TASK DETAILS
Reproduce only the lines of the records between the one containing "Enable the white" and the one containing "I will 245,26.", inclusive, renaming "Instruction" to "Goal" and leaving everything else as it is.

##############################

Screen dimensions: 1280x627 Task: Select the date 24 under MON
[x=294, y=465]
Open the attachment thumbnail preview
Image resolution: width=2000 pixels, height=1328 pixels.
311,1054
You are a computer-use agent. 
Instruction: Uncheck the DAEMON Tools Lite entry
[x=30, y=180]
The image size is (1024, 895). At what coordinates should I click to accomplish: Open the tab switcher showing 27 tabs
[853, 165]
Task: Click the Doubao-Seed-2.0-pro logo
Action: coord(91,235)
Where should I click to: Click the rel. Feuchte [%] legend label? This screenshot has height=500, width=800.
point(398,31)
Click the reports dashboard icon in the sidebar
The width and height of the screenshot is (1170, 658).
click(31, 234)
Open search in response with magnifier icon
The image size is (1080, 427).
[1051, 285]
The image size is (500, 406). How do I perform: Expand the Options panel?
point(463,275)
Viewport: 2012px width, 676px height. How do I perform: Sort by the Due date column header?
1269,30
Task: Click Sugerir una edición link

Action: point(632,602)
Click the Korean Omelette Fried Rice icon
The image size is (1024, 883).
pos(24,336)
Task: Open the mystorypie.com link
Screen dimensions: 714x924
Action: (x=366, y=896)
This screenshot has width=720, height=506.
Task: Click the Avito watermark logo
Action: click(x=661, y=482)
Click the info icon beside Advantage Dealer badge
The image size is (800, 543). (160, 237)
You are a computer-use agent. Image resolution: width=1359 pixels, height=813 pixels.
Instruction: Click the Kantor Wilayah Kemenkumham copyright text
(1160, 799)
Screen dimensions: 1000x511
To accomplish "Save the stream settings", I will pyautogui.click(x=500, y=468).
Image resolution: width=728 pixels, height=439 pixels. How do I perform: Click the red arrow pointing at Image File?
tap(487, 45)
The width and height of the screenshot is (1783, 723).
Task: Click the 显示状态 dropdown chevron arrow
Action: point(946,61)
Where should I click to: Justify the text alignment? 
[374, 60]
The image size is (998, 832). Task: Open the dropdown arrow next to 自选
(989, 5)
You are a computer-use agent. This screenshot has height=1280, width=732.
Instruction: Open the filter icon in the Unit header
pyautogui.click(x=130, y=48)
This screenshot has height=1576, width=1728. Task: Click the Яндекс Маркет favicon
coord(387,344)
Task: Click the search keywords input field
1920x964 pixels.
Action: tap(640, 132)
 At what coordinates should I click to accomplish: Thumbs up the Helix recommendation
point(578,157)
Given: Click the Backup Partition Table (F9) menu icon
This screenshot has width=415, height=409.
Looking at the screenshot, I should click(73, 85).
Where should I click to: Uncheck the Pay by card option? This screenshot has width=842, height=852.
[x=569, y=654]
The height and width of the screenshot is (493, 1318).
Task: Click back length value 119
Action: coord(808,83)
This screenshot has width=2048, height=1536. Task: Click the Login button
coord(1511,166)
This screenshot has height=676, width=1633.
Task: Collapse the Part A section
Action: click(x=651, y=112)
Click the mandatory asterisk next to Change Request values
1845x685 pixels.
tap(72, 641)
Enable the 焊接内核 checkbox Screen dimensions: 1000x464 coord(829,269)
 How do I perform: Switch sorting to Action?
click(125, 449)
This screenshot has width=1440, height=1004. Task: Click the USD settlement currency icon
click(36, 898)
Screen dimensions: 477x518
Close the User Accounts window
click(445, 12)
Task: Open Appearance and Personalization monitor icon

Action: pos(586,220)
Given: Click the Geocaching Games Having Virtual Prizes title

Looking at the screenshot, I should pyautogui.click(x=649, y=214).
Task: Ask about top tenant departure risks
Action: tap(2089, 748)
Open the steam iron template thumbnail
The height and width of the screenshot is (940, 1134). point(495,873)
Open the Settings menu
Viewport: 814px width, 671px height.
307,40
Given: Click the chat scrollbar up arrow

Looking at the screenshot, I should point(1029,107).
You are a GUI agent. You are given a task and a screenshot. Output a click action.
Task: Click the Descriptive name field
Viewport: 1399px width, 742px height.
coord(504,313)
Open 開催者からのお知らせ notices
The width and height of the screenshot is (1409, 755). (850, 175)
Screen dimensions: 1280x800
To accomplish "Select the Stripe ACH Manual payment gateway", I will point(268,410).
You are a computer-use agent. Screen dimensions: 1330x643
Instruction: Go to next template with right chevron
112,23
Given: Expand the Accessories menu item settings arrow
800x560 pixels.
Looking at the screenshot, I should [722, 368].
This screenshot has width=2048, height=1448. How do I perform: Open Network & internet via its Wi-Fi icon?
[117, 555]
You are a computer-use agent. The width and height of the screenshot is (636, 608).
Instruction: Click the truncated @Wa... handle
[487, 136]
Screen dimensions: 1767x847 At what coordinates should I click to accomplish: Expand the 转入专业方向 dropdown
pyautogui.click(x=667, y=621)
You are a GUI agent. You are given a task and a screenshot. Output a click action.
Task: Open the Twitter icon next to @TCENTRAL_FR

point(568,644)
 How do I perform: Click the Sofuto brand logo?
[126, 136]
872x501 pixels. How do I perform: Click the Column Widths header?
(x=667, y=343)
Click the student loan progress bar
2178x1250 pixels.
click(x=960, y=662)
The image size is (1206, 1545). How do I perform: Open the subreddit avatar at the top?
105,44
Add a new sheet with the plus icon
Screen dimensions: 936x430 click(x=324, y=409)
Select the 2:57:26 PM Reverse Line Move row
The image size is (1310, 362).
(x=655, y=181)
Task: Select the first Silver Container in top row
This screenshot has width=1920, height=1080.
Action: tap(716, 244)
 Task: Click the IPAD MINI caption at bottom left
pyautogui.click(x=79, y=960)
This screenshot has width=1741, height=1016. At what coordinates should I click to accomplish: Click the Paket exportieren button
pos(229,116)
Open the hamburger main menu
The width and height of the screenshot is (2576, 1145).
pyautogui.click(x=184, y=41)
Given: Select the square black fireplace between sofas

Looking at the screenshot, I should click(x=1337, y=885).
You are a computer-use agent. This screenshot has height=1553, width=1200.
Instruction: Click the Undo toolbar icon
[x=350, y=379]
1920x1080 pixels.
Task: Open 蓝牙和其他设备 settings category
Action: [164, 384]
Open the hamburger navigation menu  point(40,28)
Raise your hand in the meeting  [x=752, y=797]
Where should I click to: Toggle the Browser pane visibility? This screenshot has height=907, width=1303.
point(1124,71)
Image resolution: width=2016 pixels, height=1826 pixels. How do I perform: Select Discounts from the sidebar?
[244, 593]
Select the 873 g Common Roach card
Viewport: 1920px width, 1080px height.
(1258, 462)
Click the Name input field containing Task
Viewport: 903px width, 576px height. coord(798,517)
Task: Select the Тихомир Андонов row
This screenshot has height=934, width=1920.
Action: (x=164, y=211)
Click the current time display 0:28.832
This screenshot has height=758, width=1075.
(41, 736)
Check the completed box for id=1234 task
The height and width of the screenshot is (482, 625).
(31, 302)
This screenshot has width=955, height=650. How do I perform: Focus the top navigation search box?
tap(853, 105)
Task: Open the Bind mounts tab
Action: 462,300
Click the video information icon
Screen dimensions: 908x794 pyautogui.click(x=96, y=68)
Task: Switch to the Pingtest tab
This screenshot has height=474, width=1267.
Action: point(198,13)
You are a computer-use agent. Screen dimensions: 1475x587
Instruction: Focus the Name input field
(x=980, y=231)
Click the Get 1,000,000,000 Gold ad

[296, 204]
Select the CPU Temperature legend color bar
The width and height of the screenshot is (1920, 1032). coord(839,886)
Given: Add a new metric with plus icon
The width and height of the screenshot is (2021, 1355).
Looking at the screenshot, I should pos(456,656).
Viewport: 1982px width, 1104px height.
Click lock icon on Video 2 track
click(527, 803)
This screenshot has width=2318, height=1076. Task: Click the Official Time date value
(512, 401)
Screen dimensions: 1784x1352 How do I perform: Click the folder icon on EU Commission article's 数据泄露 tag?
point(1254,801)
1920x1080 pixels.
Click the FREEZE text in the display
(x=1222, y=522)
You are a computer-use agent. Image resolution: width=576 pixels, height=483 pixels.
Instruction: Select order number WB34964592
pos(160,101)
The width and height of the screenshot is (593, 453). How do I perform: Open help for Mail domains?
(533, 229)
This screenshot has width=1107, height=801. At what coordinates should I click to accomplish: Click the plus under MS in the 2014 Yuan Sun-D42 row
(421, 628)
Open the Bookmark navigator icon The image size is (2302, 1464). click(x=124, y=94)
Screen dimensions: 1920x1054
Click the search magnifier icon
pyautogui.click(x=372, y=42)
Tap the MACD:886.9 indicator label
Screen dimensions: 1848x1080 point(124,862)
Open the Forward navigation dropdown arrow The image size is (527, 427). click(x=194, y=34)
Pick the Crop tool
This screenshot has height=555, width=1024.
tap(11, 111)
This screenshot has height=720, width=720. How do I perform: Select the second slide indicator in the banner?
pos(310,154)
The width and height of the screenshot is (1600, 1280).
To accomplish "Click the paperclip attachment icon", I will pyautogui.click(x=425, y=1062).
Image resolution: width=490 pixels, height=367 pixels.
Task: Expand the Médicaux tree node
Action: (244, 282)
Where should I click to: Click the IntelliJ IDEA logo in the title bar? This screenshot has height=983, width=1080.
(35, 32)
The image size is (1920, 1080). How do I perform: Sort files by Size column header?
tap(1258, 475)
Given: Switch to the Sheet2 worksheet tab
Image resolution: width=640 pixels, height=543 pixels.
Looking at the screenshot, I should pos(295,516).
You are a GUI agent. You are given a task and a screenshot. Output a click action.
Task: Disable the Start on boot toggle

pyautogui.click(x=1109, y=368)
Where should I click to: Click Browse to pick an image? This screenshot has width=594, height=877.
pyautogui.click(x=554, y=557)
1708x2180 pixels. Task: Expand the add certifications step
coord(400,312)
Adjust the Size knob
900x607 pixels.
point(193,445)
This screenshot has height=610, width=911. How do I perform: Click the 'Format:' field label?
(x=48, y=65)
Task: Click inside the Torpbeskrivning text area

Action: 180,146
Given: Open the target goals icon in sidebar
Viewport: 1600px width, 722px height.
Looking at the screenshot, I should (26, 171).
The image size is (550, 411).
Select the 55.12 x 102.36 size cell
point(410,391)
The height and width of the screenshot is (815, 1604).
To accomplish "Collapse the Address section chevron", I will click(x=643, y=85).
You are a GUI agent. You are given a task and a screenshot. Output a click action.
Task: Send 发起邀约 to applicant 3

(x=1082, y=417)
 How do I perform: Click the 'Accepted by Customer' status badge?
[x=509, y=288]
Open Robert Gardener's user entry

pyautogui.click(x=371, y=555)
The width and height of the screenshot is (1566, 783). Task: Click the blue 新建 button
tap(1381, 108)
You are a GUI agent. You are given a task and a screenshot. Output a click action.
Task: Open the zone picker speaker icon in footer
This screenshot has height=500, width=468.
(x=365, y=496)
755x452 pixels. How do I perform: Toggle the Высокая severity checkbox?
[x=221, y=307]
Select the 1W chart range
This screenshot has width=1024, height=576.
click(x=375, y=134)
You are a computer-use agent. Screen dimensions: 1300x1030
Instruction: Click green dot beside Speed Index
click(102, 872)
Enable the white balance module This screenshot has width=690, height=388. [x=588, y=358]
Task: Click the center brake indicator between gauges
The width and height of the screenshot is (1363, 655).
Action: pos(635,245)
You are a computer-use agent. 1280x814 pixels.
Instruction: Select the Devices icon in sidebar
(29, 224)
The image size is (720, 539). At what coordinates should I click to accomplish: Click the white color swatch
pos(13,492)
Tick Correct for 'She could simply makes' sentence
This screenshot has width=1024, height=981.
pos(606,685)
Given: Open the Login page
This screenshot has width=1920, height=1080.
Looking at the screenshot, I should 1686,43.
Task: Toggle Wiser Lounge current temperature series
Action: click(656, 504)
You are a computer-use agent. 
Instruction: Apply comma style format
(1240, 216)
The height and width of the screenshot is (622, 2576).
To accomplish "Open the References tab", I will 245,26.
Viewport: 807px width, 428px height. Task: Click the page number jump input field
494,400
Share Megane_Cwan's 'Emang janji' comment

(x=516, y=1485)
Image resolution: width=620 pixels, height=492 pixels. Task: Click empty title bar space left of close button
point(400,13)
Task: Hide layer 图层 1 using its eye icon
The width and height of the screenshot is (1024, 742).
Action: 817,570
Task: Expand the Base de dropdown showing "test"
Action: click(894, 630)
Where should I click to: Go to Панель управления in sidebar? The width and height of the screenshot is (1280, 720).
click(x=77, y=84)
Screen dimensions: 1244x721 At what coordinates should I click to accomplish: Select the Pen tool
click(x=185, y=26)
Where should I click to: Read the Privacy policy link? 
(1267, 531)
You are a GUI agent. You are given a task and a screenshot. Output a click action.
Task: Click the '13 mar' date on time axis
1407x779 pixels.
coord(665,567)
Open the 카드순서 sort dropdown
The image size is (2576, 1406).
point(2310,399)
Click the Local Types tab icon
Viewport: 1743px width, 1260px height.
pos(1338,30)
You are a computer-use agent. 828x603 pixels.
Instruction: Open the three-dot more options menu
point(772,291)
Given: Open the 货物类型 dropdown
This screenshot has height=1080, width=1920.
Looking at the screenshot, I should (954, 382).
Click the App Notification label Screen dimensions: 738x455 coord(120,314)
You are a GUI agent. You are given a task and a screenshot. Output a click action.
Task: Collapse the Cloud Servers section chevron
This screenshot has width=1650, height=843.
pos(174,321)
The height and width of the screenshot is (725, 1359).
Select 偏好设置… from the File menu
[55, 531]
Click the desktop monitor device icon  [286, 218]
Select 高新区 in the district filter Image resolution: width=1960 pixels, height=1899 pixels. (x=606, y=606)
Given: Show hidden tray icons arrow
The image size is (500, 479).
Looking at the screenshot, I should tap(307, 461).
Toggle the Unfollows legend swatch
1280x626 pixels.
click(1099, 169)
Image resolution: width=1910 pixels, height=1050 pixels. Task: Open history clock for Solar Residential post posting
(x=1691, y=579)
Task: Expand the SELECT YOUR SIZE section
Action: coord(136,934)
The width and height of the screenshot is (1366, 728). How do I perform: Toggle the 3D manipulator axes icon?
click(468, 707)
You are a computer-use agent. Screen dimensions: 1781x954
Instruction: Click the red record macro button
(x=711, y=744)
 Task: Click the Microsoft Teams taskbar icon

##############################

THE SOLUTION
Enable the white balance module This screenshot has width=690, height=388. [x=588, y=358]
Task: Click the center brake indicator between gauges
The width and height of the screenshot is (1363, 655).
Action: pos(635,245)
You are a computer-use agent. 1280x814 pixels.
Goal: Select the Devices icon in sidebar
(29, 224)
The image size is (720, 539). At what coordinates should I click to accomplish: Click the white color swatch
pos(13,492)
Tick Correct for 'She could simply makes' sentence
This screenshot has width=1024, height=981.
pos(606,685)
Given: Open the Login page
This screenshot has width=1920, height=1080.
Looking at the screenshot, I should 1686,43.
Task: Toggle Wiser Lounge current temperature series
Action: click(656, 504)
You are a computer-use agent. 
Goal: Apply comma style format
(1240, 216)
The height and width of the screenshot is (622, 2576).
To accomplish "Open the References tab", I will 245,26.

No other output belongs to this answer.